◆ DATA TO EXAMINE
- Opening Delimiter -

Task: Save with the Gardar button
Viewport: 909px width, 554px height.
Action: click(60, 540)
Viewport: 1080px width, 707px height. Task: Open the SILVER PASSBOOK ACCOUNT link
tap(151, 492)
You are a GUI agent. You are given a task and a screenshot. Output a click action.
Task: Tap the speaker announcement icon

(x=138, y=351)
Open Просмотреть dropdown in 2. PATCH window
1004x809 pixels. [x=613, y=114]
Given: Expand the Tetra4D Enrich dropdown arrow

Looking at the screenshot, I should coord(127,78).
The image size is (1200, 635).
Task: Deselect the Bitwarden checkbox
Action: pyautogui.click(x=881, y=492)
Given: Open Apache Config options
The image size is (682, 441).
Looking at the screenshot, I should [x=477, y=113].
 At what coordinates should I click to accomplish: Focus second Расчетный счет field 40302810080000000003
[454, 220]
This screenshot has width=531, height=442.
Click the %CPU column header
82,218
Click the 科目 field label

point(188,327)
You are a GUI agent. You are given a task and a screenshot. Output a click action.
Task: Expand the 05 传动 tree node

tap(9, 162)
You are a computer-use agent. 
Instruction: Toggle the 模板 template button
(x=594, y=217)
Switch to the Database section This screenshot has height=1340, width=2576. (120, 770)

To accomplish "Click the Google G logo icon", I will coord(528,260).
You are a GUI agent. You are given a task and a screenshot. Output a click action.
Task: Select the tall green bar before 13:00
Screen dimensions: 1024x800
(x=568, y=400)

- Closing Delimiter -

◆ ASSIGNMENT
The records must be reproduced in full. Nothing should differ.

◆ SOLUTION FOR THIS TASK
Task: Save with the Gardar button
Viewport: 909px width, 554px height.
Action: click(60, 540)
Viewport: 1080px width, 707px height. Task: Open the SILVER PASSBOOK ACCOUNT link
tap(151, 492)
You are a GUI agent. You are given a task and a screenshot. Output a click action.
Task: Tap the speaker announcement icon

(x=138, y=351)
Open Просмотреть dropdown in 2. PATCH window
1004x809 pixels. [x=613, y=114]
Given: Expand the Tetra4D Enrich dropdown arrow

Looking at the screenshot, I should coord(127,78).
The image size is (1200, 635).
Task: Deselect the Bitwarden checkbox
Action: pyautogui.click(x=881, y=492)
Given: Open Apache Config options
The image size is (682, 441).
Looking at the screenshot, I should [x=477, y=113].
 At what coordinates should I click to accomplish: Focus second Расчетный счет field 40302810080000000003
[454, 220]
This screenshot has width=531, height=442.
Click the %CPU column header
82,218
Click the 科目 field label

point(188,327)
You are a GUI agent. You are given a task and a screenshot. Output a click action.
Task: Expand the 05 传动 tree node

tap(9, 162)
You are a computer-use agent. 
Instruction: Toggle the 模板 template button
(x=594, y=217)
Switch to the Database section This screenshot has height=1340, width=2576. (120, 770)

To accomplish "Click the Google G logo icon", I will coord(528,260).
You are a GUI agent. You are given a task and a screenshot. Output a click action.
Task: Select the tall green bar before 13:00
Screen dimensions: 1024x800
(x=568, y=400)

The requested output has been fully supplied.